I think part of my problem is that in the attached files, using the awk below Iam getting the correct counts for most of the ids. However, in cases like RYK I get an output of 250 in $2 , but if I manually look at each of the files I count 259 in $2 .
awk
awk '{A[$3] += $2} END{for (i in A) print i, A}' NA12878_newheader_base_counts_lessthan_30reads_perbase_lessthan_genes.txt (file1) NS12911_newheader_base_counts_lessthan_30reads_perbase_lessthan_genes.txt(file2) > all_genes_bases.txt
Neither of which are referenced by the above above code (even after removing the parenthetical elements from the file list).

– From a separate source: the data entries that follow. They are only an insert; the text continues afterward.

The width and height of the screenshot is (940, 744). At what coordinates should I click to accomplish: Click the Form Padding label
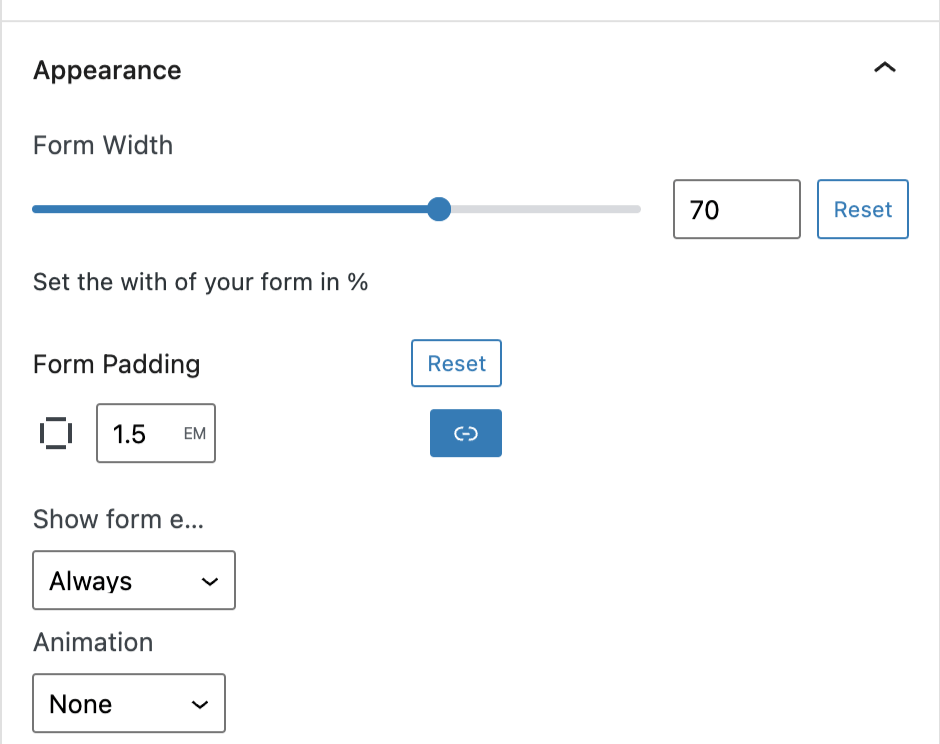tap(116, 364)
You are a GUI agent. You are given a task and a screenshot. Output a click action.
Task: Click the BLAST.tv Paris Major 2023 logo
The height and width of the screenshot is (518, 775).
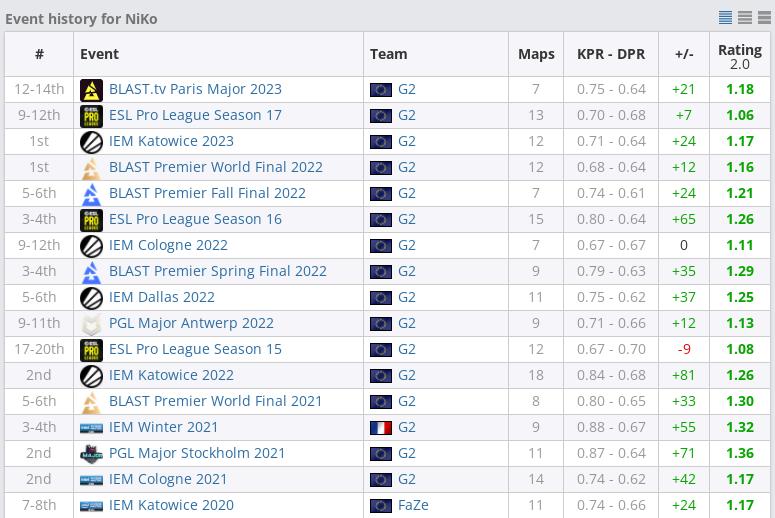(x=91, y=90)
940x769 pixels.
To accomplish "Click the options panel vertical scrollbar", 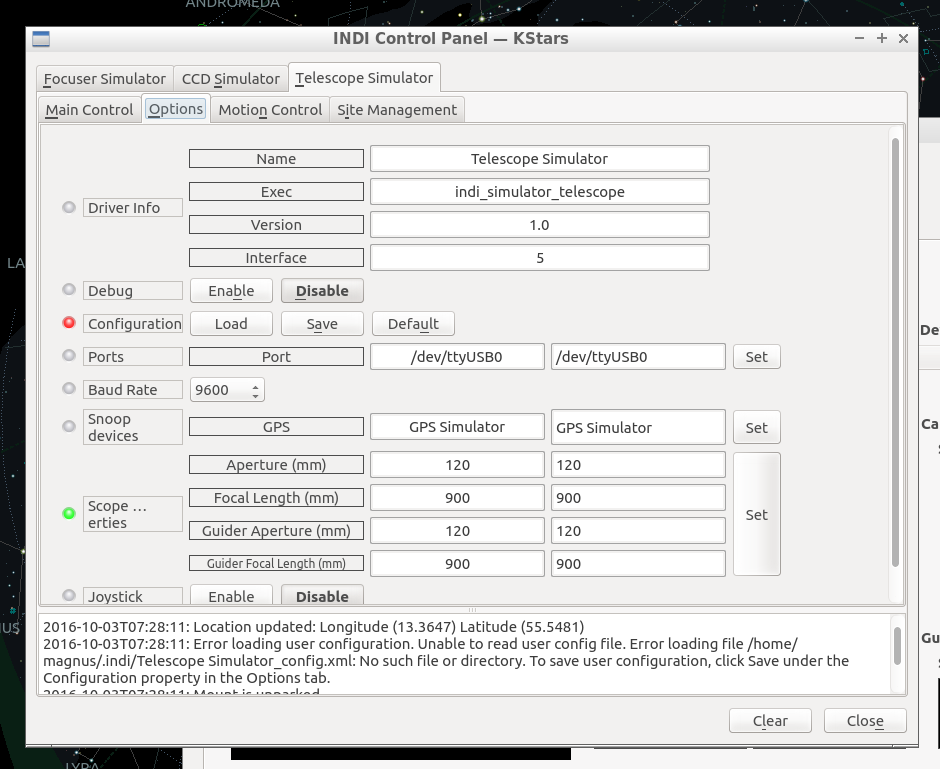I will 895,350.
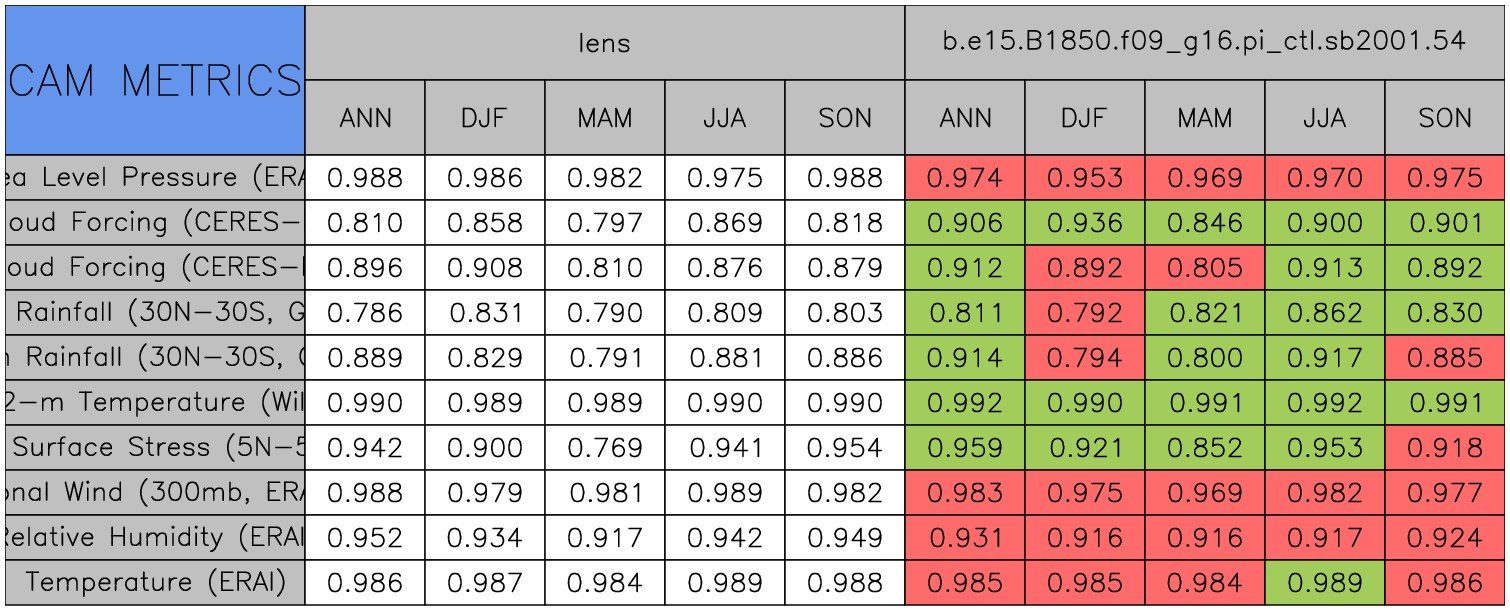Click the Temperature (ERAI) row label
Viewport: 1510px width, 611px height.
pyautogui.click(x=155, y=582)
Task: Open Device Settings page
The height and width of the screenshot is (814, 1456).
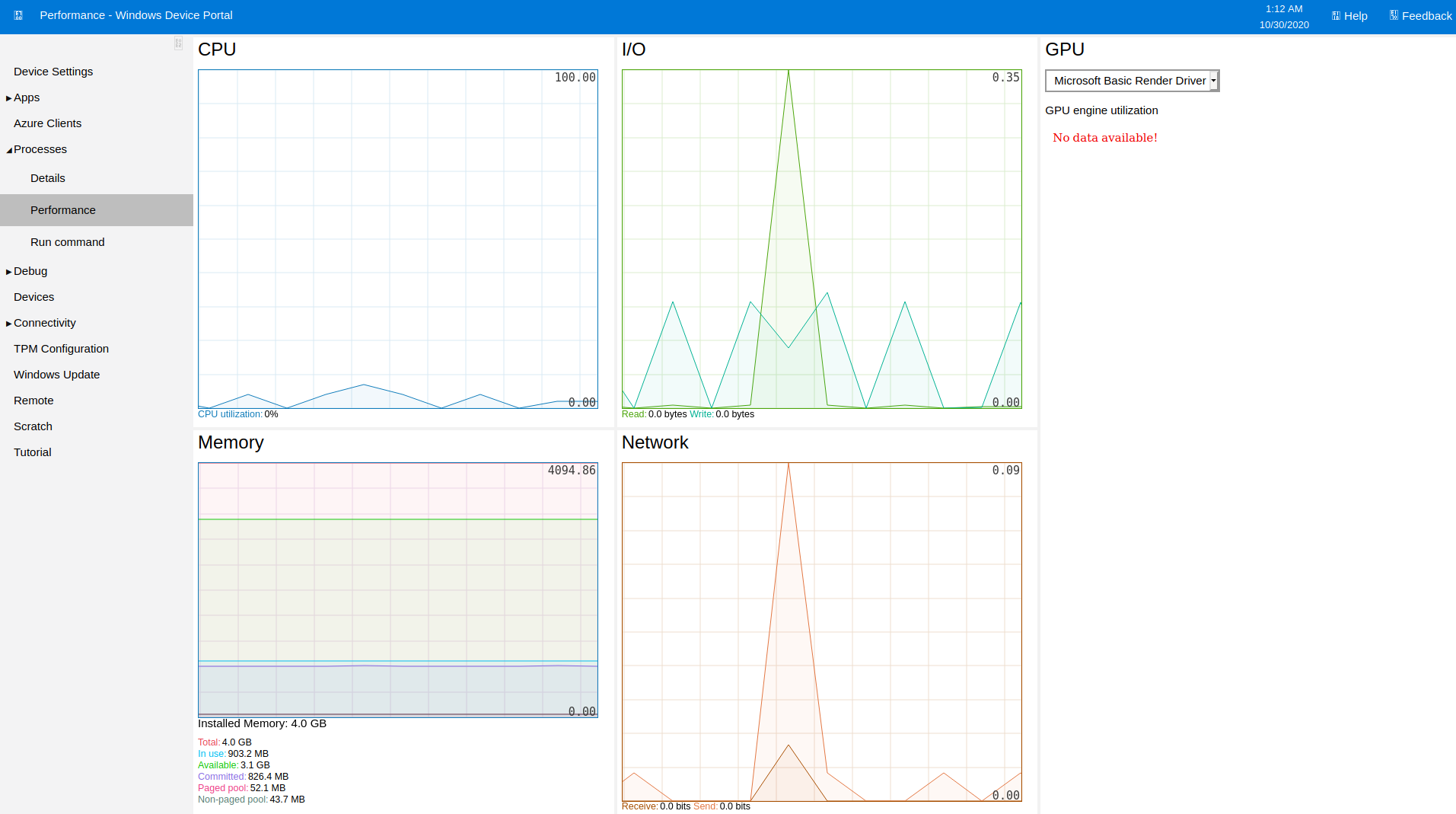Action: click(x=53, y=72)
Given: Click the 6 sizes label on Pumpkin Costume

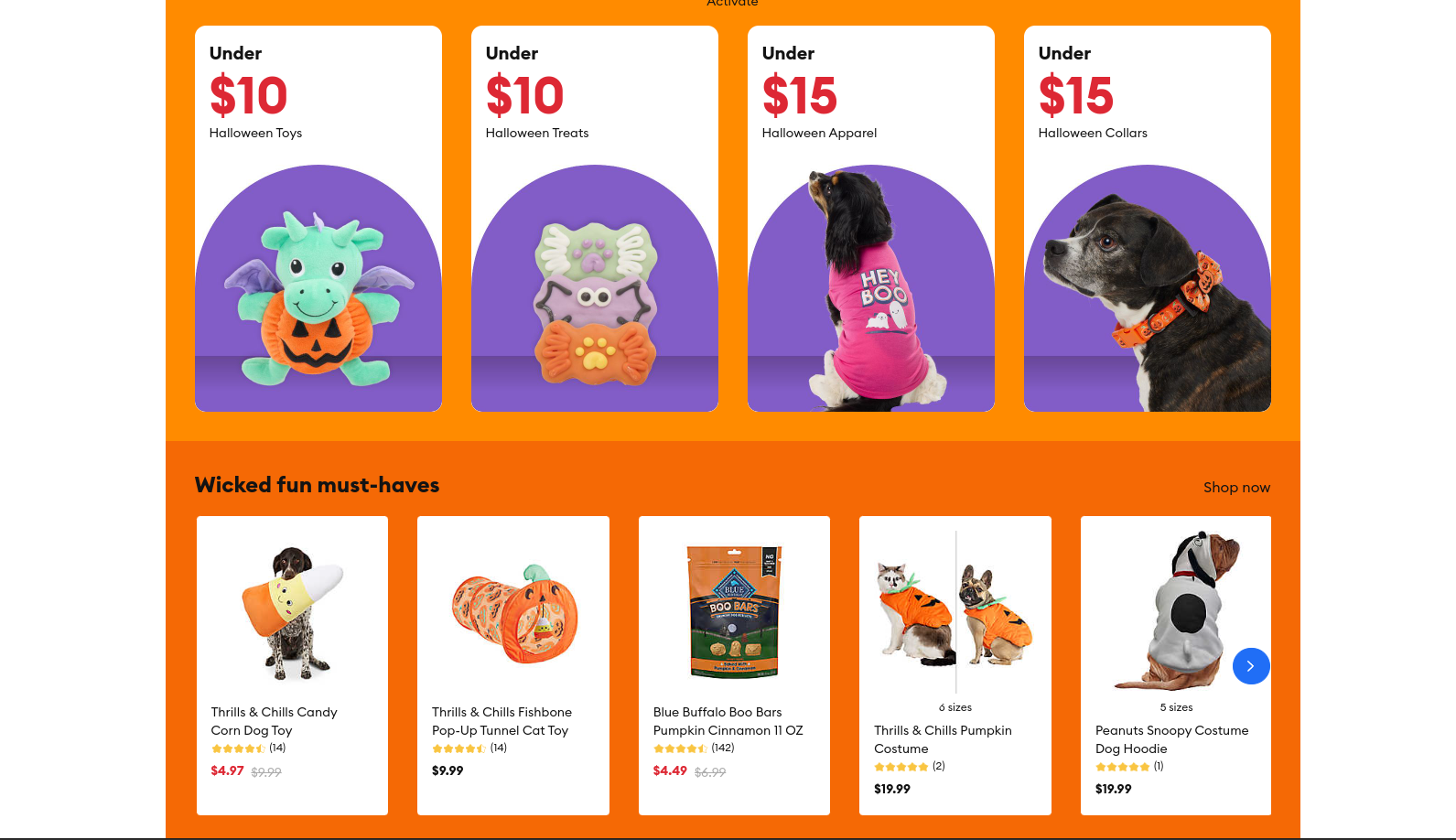Looking at the screenshot, I should pyautogui.click(x=955, y=707).

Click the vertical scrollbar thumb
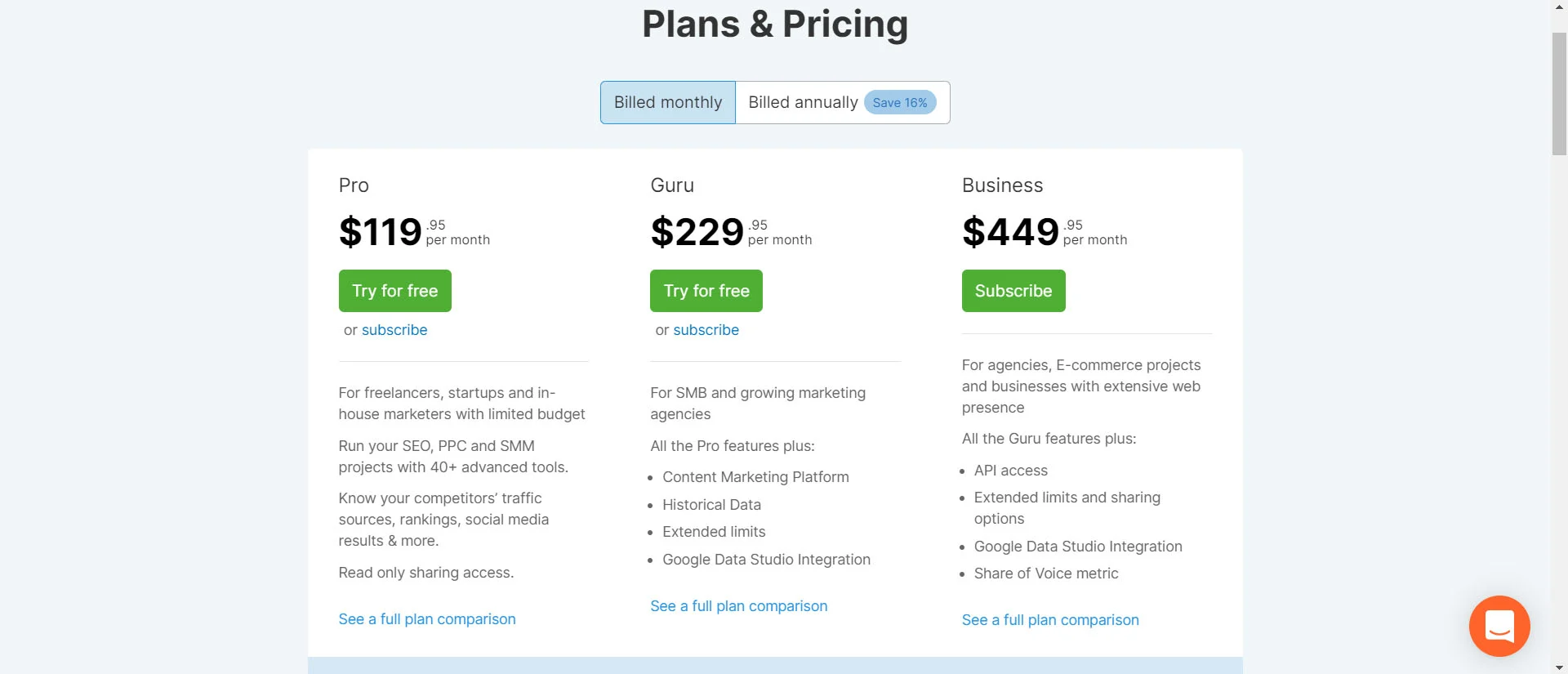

And, if we change the script above to:
awk '{A[$3] += $2} END{for (i in A) print i, A}' NA12878_newheader_base_counts_lessthan_30reads_perbase.bed NS12911_newheader_base_counts_lessthan_30reads_perbase.bed > all_genes_bases.txt
the output produced is never going to have anything with an alphabetic string in the 1st output field because neither of these input file contain any alphabetic characters in their third fields.
I apologize for the confusion and will post back in a bit with a better example. Part of the issue that I am having, besides the zero line after most cases, is that some of the initial calculations are incorrect. The awk posted works for most but not all. Again I apologize and will post better examples with an explanation. Thank you :).
---------- Post updated at 08:03 AM ---------- Previous update was at 05:16 AM ----------
I believe I found my error on the miscalculation issue I was having in the above confusing post. I am not sure why in the output there are leading and trailing zero's or how to fix that. As you suspected that is happening but why is a mystery to me :). Thank you :).